# Can I read a small 80mm CD in a Mac?



## sgould (May 9, 2012)

I only have two Macs.  A fairly new 27 inch iMac and a 2007 2.2GHz MacBook.  Both have slot load disc drives.  However, I have been sent a new bit of electronics which has the instruction manual on a small 80 mm (8 cm) CD.

Is there any way I can read this on either of my Macs?

If not is there a cheap external drive around with a tray that will take it?


----------



## DeltaMac (May 9, 2012)

The mini-CD will not work in either Mac that you have now. If you insert the CD, it will be lost. I've taken a bunch of CD drives apart, just to retrieve a stuck mini-CD or mini-DVD.

An external CD drive with a tray - probably not less than $50 - http://eshop.macsales.com/item/Other World Computing/VLU2SD22X/

Have you checked at the web site for the gear that you purchased? You may find that user manual as a download.


----------



## Satcomer (May 9, 2012)

If i were you i would buy one of  the Blu-Ray Externals and just get the shareware Mac Blu-Ray Player. I use this software right now and they have been good about keeping up the Blu-Ray copyright through free updates to the program.

What you need to do:
(A) Print the entries from the line containing "The width and" through the end of the entries, word for word. Leave the pictures out.
(B) Carry on the forum thread about reading a small 80mm CD in a Mac from the point where it stops.

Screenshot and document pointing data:
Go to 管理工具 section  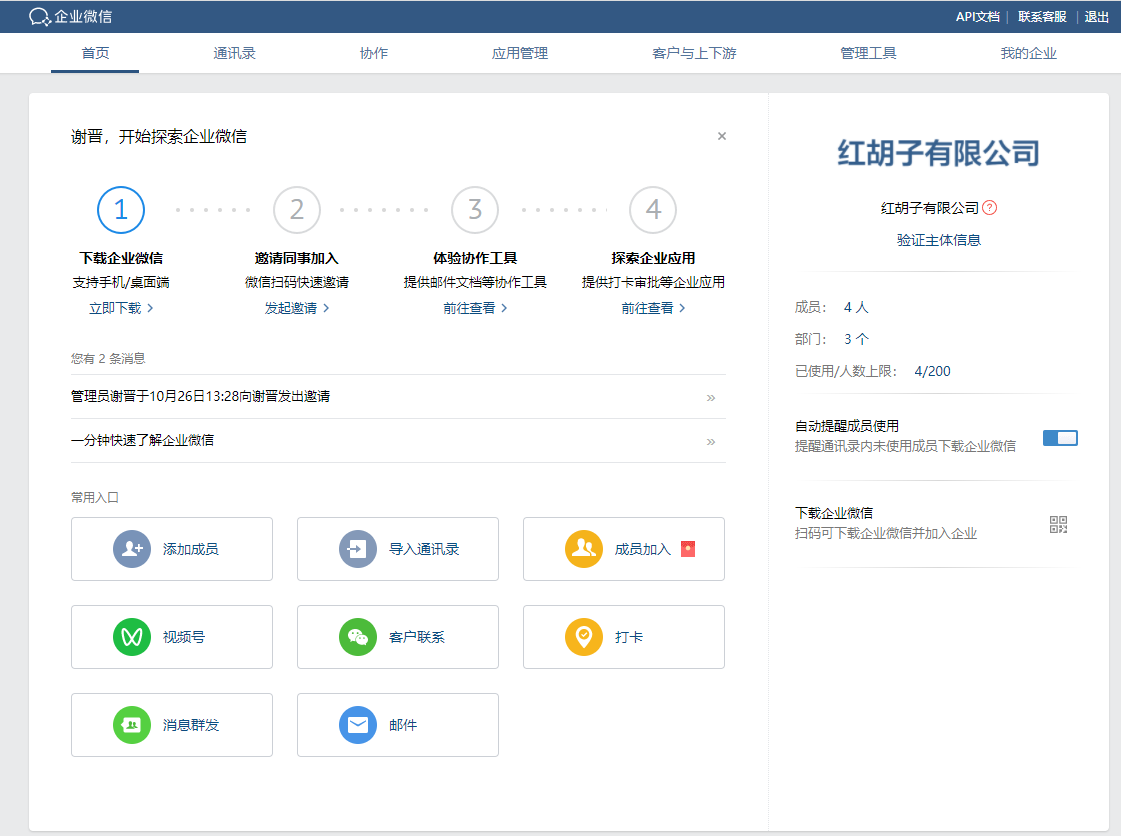[x=869, y=53]
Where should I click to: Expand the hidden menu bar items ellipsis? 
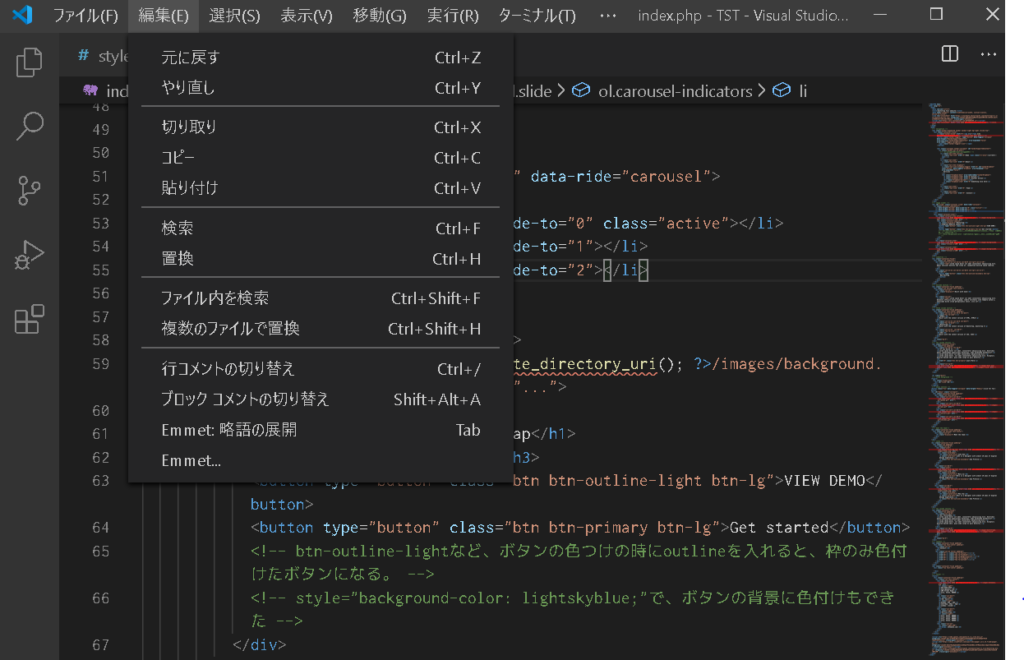click(608, 16)
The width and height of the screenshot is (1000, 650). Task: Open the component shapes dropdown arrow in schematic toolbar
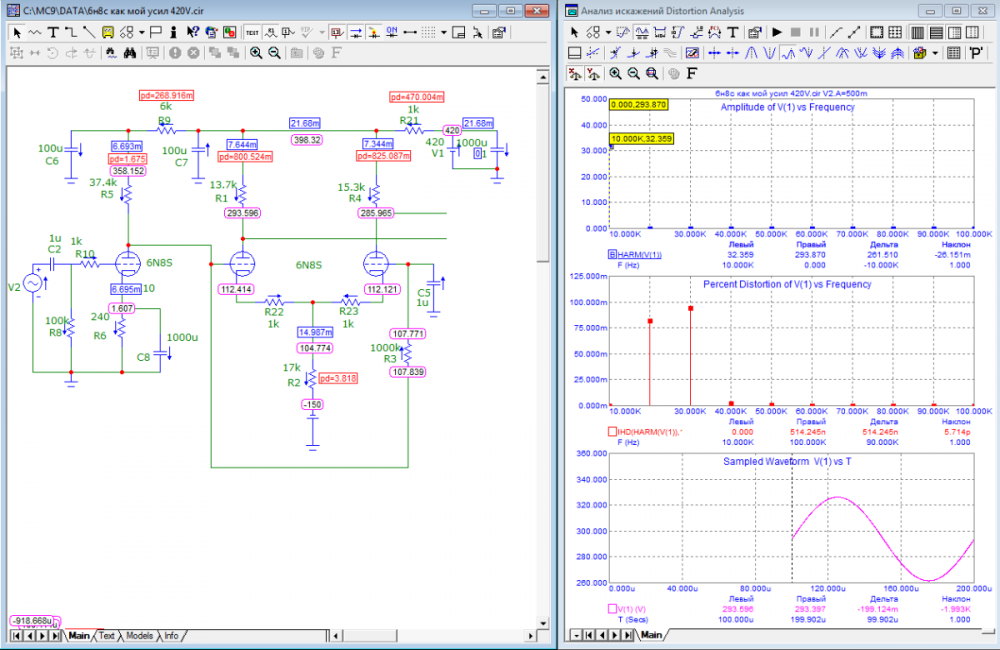[x=142, y=32]
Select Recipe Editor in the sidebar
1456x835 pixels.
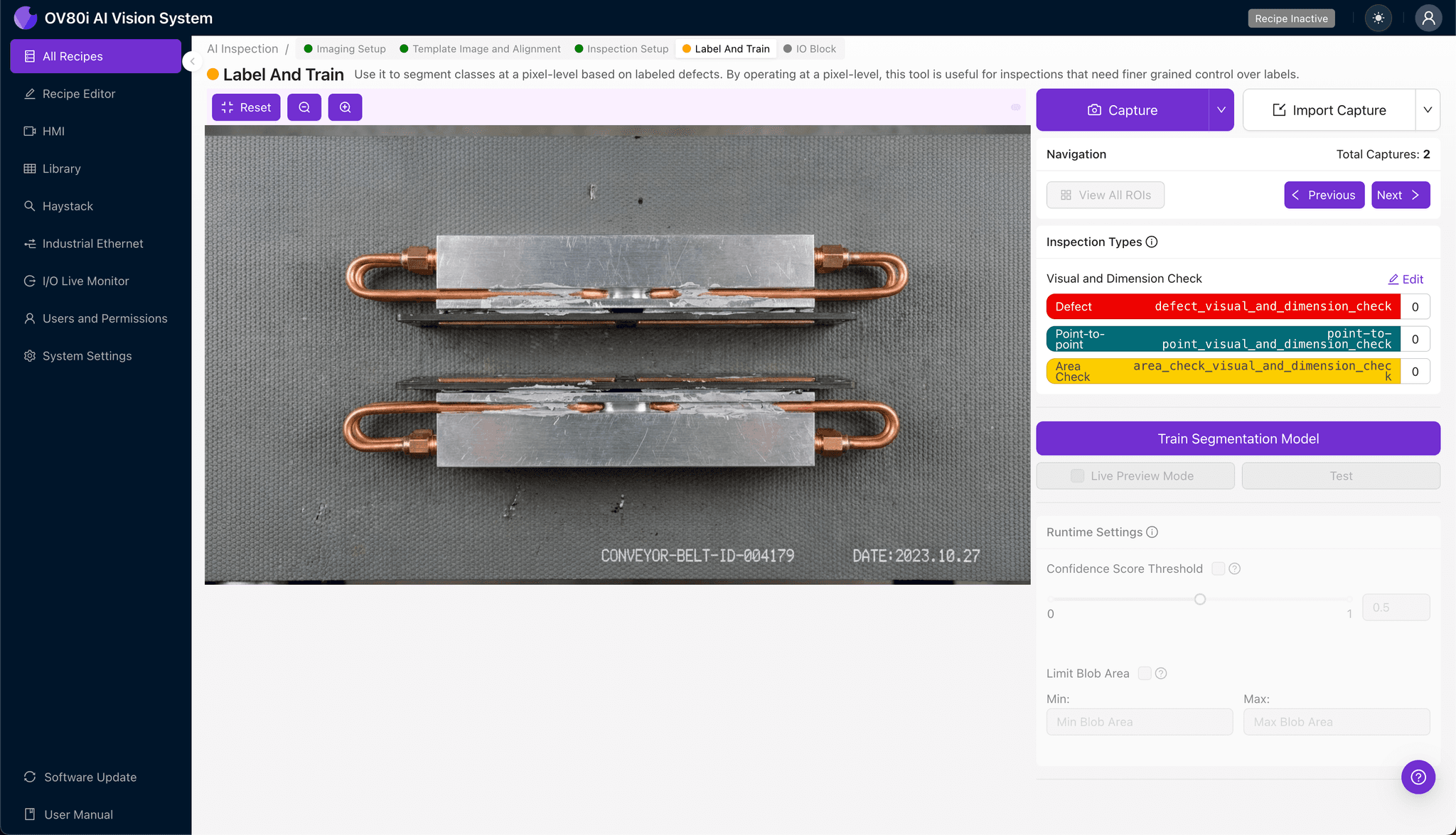point(78,94)
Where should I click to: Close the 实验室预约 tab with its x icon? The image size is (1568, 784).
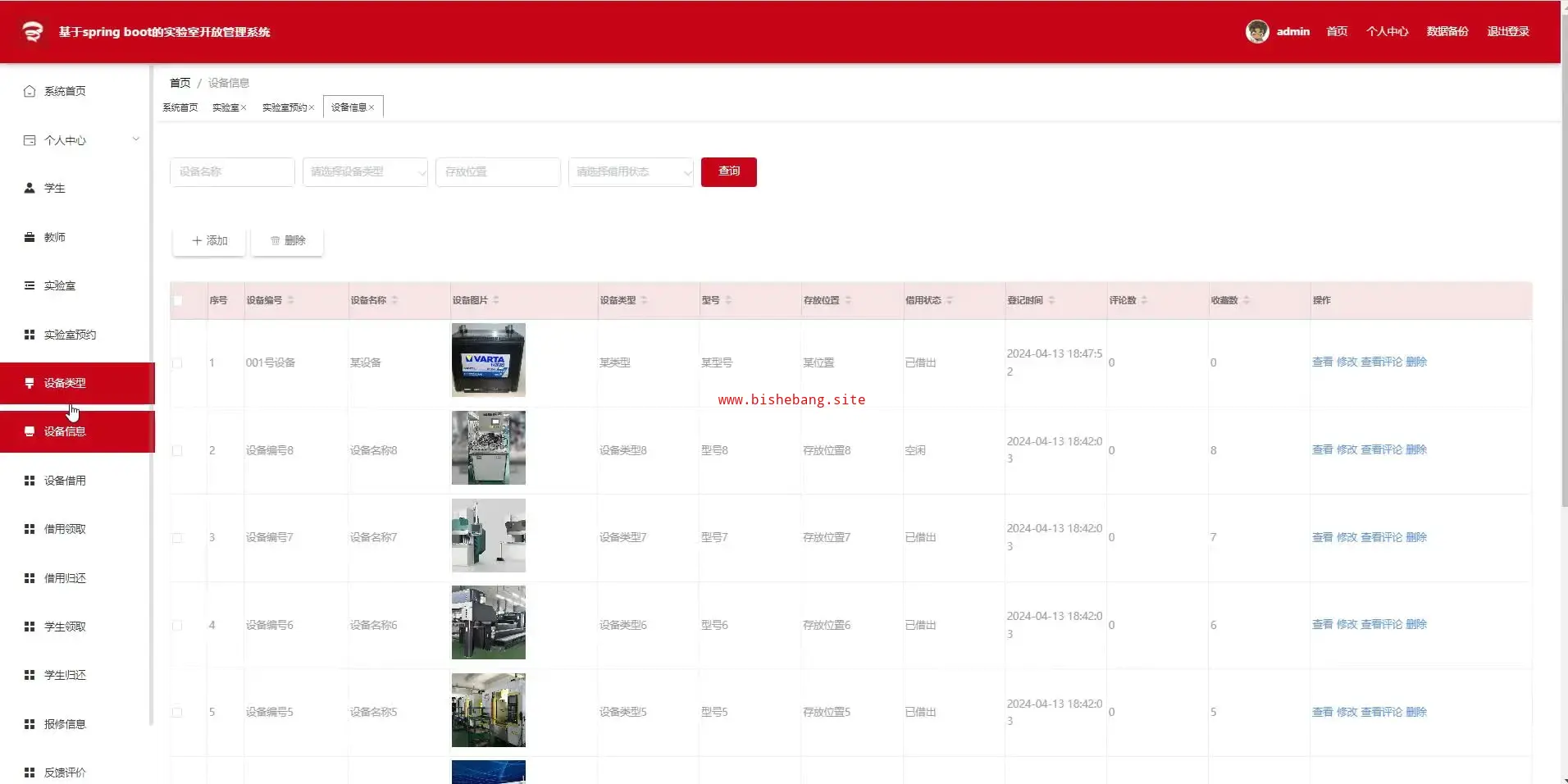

Responses per task:
(A)
The width and height of the screenshot is (1000, 650). Task: Open the component shapes dropdown arrow in schematic toolbar
[x=142, y=32]
Select Recipe Editor in the sidebar
1456x835 pixels.
point(78,94)
Where should I click to: Close the 实验室预约 tab with its x icon? The image size is (1568, 784).

(B)
----------



## DeltaMac (May 9, 2012)

How does that fit with the OP's question?
Not quite "cheap", and the OP may not need that if the manual is available for download.
There's also a good chance that the manual on the mini-CD is Windows-only.


----------



## sgould (May 10, 2012)

Thanks for the suggestions.  I'm looking at this Dynamode one, but the local PC World were out of stock last night.  So ordered online. We'll see.

I'm expecting it to be a Windows program.  Maybe the manual is text, but there's a bit of software too I believe.  I would run this on the laptop under the Parallels emulator.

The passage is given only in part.